◆ **Set task 1**
According to the text on bases, what color does red litmus paper turn when dipped in a basic solution?
◆ **Set task 2**
Extract the passage from the text on bases that starts at "Strong Bases vs." and runs up to and including "a hydroxide ion.".

◆ **Source extract**
[Begin]
How Bases Behave on the pH Scale
The pH scale ranges from 0 to 14. Pure water sits at 7, right in the middle. Any solution with a pH above 7 is basic (also called alkaline), and the higher the number, the stronger the base. A mild base like baking soda dissolved in water might register around 8 or 9, while a concentrated sodium hydroxide solution can push close to 14.
What determines that pH value is the concentration of hydroxide ions in the solution. The more hydroxide ions present relative to hydrogen ions, the higher the pH climbs. This relationship is logarithmic: a solution at pH 10 has ten times more hydroxide ions than one at pH 9, and a hundred times more than one at pH 8.
Indicator Color Changes
One of the most recognizable properties of bases is how they change the color of chemical indicators. Red litmus paper turns blue when dipped in a basic solution, while blue litmus paper stays blue. This is the classic quick test for identifying a base.
Phenolphthalein, a common indicator used in lab titrations, is colorless in acidic and neutral solutions but turns pink to red as pH rises above 8.2, reaching a full red by pH 10. Bromophenol blue shifts from yellow to blue at lower pH values. These color changes happen because the indicator molecules change their structure in response to gaining or losing hydrogen ions, and that structural shift absorbs different wavelengths of light.
Neutralization: Bases Reacting With Acids
When a base meets an acid, they undergo a neutralization reaction. The general equation is simple: acid plus base produces water plus a salt. The “salt” here doesn’t just mean table salt. It refers to any ionic compound formed from the reaction. For instance, hydrochloric acid reacting with potassium hydroxide produces water and potassium chloride. Hydrochloric acid reacting with magnesium hydroxide produces water and magnesium chloride.
At the ionic level, what’s really happening is even simpler. The hydrogen ions from the acid combine with the hydroxide ions from the base to form water. The remaining ions from both the acid and the base pair up as the salt. This is why antacids work: magnesium hydroxide or sodium bicarbonate in the antacid neutralizes excess hydrochloric acid in your stomach, producing water and a harmless salt.
Electrical Conductivity
Bases dissolved in water conduct electricity. This happens because they release ions into the solution, and those charged particles carry electrical current. A strong base like sodium hydroxide dissociates almost completely, flooding the solution with sodium and hydroxide ions, which makes it an excellent conductor. The more ions present and the more freely they move, the better the solution conducts.
Weak bases produce far fewer ions, so they conduct electricity less effectively. Ammonia, for example, only converts about 0.42% of its molecules into ions in a 1 molar solution. The rest remain as intact ammonia molecules, which carry no charge and contribute nothing to conductivity.
Strong Bases vs. Weak Bases
The distinction between strong and weak bases comes down to how completely they break apart in water. Strong bases dissociate nearly 100%. Sodium hydroxide, potassium hydroxide, and calcium hydroxide are all strong bases. When you dissolve sodium hydroxide in water, virtually every molecule separates into a sodium ion and a hydroxide ion.
[End]
◆ **Rows**
[Begin]
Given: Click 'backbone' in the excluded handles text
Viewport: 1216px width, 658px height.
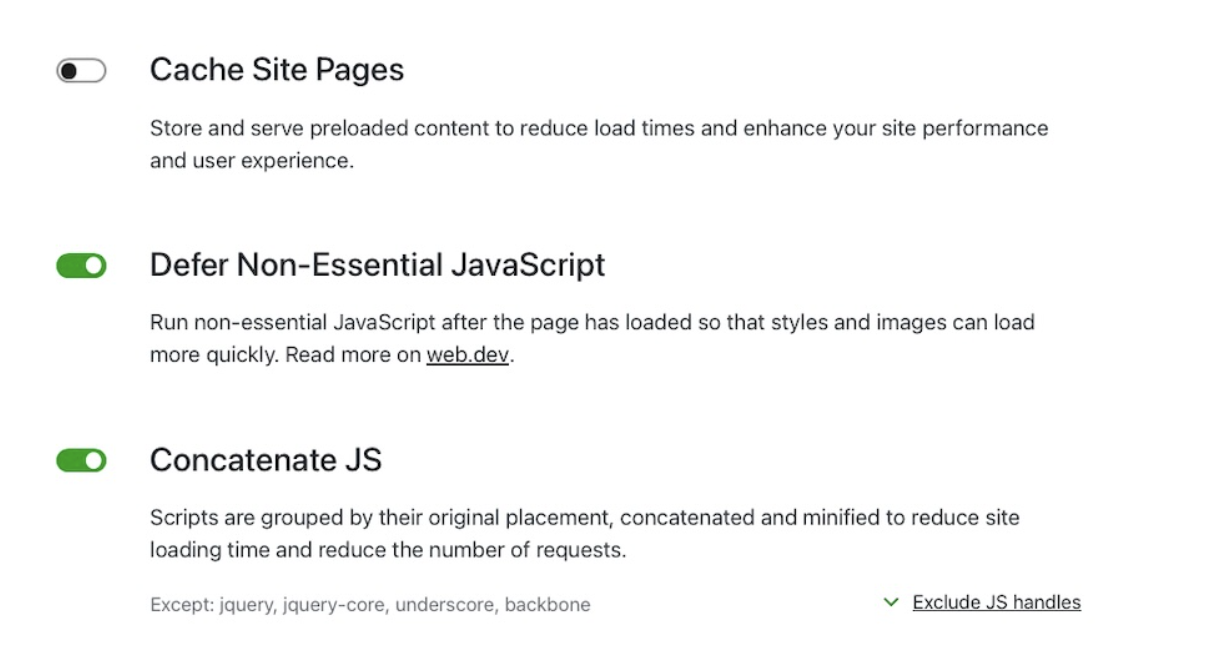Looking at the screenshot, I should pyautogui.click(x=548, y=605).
[End]
[Begin]
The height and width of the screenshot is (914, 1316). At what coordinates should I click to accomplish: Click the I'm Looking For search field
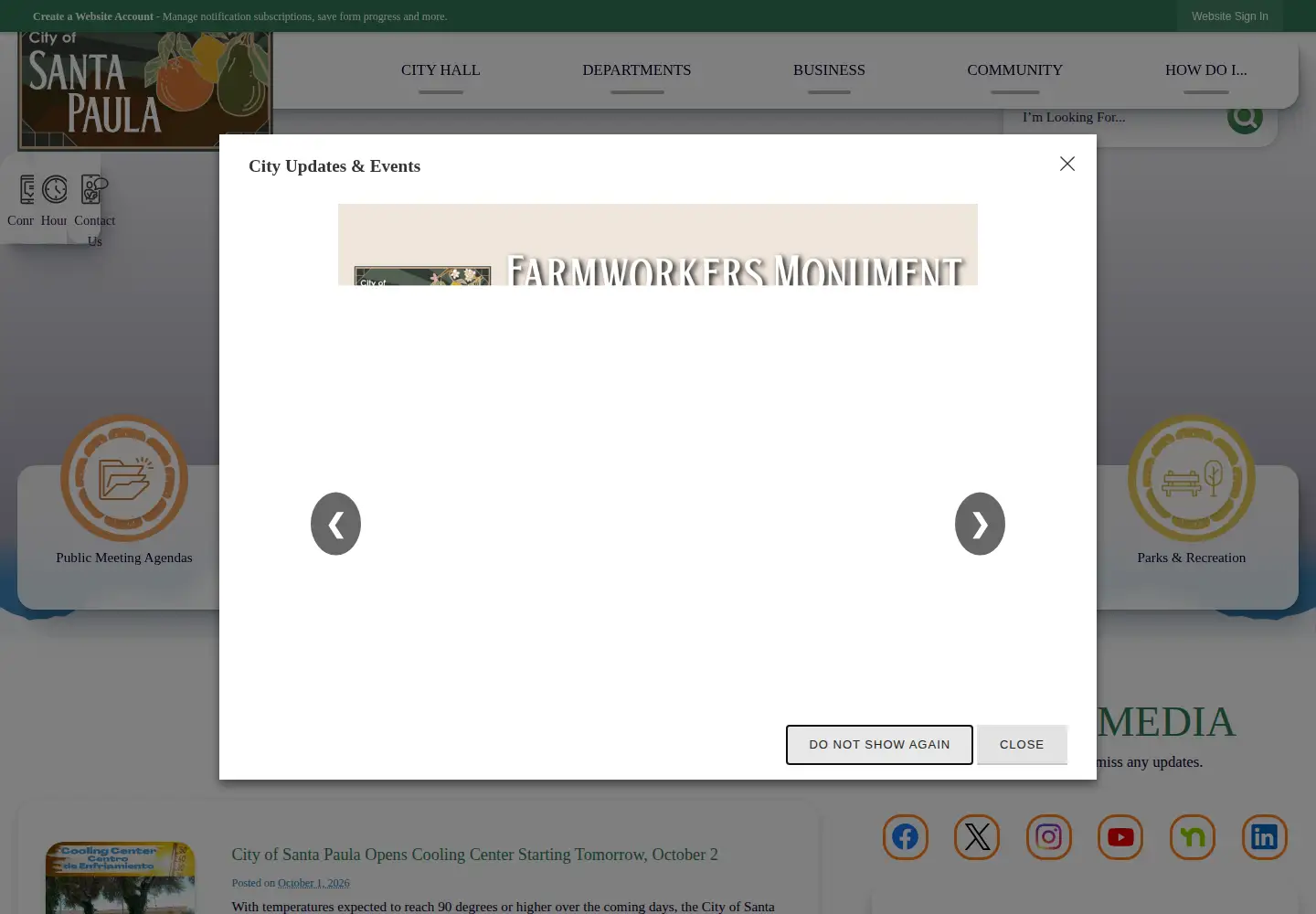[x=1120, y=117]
[End]
◆ **Output 1**
Blue.

◆ **Output 2**
Strong Bases vs. Weak Bases
The distinction between strong and weak bases comes down to how completely they break apart in water. Strong bases dissociate nearly 100%. Sodium hydroxide, potassium hydroxide, and calcium hydroxide are all strong bases. When you dissolve sodium hydroxide in water, virtually every molecule separates into a sodium ion and a hydroxide ion.